Une faille dans la sécurité?

Un autre incident récent fait sourciller quant à la surveillance des patients du pavillon Notre-Dame du Centre hospitalier de l'Université de Montréal (CHUM). Mercredi dernier, un homme de 49 ans hospitalisé en neurologie s'est enfui de l'hôpital pieds nus, en sous-vêtements et t-shirt.

Il a heureusement été retrouvé sain et sauf une douzaine d'heures plus tard.

L'événement est toutefois singulier.

«Il y a pourtant plus de gardiens de sécurité qu'avant. Mais pour avoir déjà eu des patients prédisposés à la fugue, ça peut arriver. C'est un peu comme un enfant. Tu le perds de vue deux secondes, et tu ne le trouves plus. Mais si un gardien voit un gars sortir en sous-vêtements, sans bas, il va au moins lui parler, lui demander où il s'en va», explique Guy Brochu, président du syndicat des professionnels en soins de santé du CHUM.

La direction du CHUM nie quant à elle toute faille dans la sécurité.

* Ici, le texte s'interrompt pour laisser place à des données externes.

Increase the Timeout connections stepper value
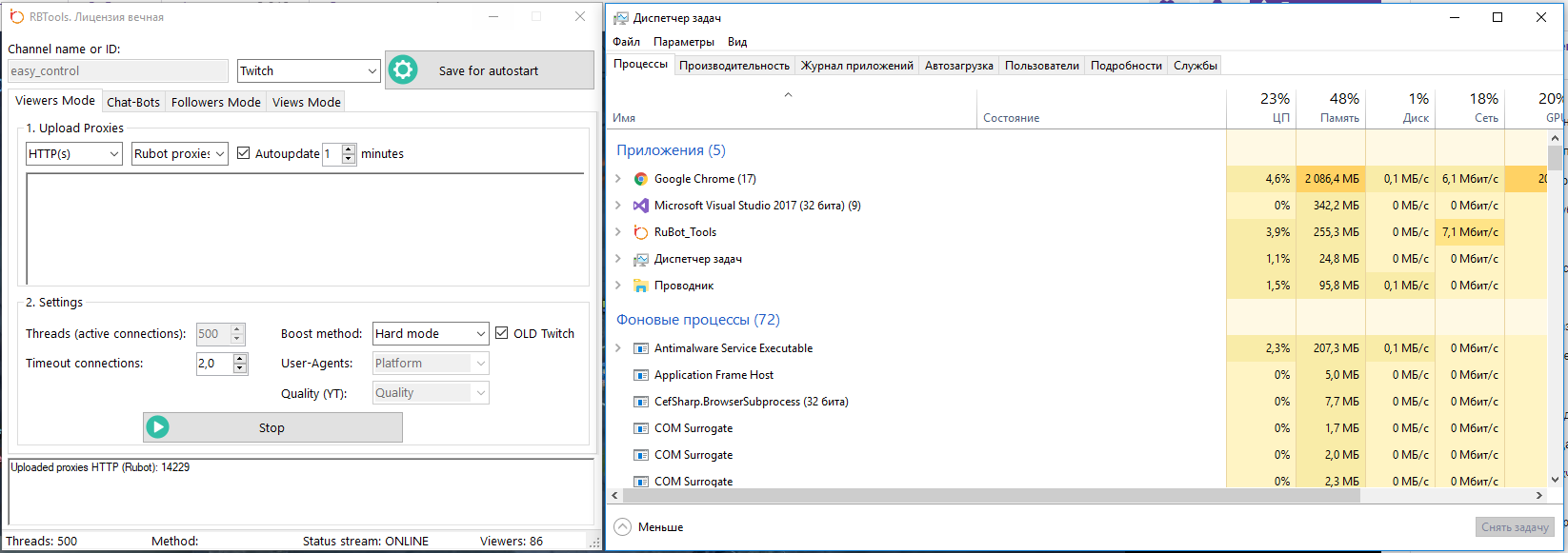 click(x=240, y=359)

«Aussitôt que le personnel a remarqué son absence, des procédures ont été entreprises. On a vérifié sa chambre, son unité, les zones communes, puis on a signalé la disparition à la police. On ne peut retenir tout le monde. Et il s'agit que le gardien soit en train de faire une ronde au moment où le patient sort pour qu'il ne le voie pas», affirme Sylvie Robitaille, porte-parole du CHUM.